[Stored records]
○ ○ ○

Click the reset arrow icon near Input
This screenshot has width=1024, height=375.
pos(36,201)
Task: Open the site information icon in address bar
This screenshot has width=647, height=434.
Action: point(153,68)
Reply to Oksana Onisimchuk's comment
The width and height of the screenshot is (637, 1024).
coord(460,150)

○ ○ ○

Reproduce the material verbatim, from the line containing "Task: Open the" through the end of the material.

Answer to the task
Task: Open the site information icon in address bar
This screenshot has width=647, height=434.
Action: point(153,68)
Reply to Oksana Onisimchuk's comment
The width and height of the screenshot is (637, 1024).
coord(460,150)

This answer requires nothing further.